• LISTED ENTRIES:
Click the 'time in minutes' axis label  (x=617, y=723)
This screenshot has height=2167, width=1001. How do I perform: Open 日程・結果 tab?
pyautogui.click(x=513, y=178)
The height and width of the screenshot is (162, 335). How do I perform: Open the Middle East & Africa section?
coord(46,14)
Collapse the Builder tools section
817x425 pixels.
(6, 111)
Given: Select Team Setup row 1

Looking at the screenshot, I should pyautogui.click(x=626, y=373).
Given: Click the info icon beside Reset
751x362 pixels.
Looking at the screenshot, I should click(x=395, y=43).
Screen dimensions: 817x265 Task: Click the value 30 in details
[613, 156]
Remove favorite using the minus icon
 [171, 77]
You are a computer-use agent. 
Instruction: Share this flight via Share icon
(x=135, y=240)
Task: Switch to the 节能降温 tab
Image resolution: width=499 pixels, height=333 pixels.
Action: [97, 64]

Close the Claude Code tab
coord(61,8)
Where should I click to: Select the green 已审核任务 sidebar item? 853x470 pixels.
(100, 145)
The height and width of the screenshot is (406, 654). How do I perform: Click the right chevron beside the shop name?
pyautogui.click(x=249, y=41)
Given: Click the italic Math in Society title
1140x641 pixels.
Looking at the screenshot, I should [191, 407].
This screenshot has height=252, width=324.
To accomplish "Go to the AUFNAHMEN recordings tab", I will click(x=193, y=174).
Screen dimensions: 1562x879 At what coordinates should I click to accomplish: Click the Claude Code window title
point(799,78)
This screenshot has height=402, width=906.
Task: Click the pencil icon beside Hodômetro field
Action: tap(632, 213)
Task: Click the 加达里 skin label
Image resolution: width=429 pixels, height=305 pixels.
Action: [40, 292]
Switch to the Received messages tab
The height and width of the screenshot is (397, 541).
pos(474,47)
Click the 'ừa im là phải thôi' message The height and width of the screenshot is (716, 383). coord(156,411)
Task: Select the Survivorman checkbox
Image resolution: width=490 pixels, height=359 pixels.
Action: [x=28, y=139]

• YOUR OBJECTIVE: Copy each line of the listing verbatim.

• RESPONSE TO THE EXERCISE:
Click the 'time in minutes' axis label  (x=617, y=723)
This screenshot has height=2167, width=1001. How do I perform: Open 日程・結果 tab?
pyautogui.click(x=513, y=178)
The height and width of the screenshot is (162, 335). How do I perform: Open the Middle East & Africa section?
coord(46,14)
Collapse the Builder tools section
817x425 pixels.
(6, 111)
Given: Select Team Setup row 1

Looking at the screenshot, I should pyautogui.click(x=626, y=373).
Given: Click the info icon beside Reset
751x362 pixels.
Looking at the screenshot, I should click(x=395, y=43).
Screen dimensions: 817x265 Task: Click the value 30 in details
[613, 156]
Remove favorite using the minus icon
 [171, 77]
You are a computer-use agent. 
Instruction: Share this flight via Share icon
(x=135, y=240)
Task: Switch to the 节能降温 tab
Image resolution: width=499 pixels, height=333 pixels.
Action: [97, 64]

Close the Claude Code tab
coord(61,8)
Where should I click to: Select the green 已审核任务 sidebar item? 853x470 pixels.
(100, 145)
The height and width of the screenshot is (406, 654). How do I perform: Click the right chevron beside the shop name?
pyautogui.click(x=249, y=41)
Given: Click the italic Math in Society title
1140x641 pixels.
Looking at the screenshot, I should [191, 407].
This screenshot has height=252, width=324.
To accomplish "Go to the AUFNAHMEN recordings tab", I will click(x=193, y=174).
Screen dimensions: 1562x879 At what coordinates should I click to accomplish: Click the Claude Code window title
point(799,78)
This screenshot has height=402, width=906.
Task: Click the pencil icon beside Hodômetro field
Action: tap(632, 213)
Task: Click the 加达里 skin label
Image resolution: width=429 pixels, height=305 pixels.
Action: [40, 292]
Switch to the Received messages tab
The height and width of the screenshot is (397, 541).
pos(474,47)
Click the 'ừa im là phải thôi' message The height and width of the screenshot is (716, 383). coord(156,411)
Task: Select the Survivorman checkbox
Image resolution: width=490 pixels, height=359 pixels.
Action: [x=28, y=139]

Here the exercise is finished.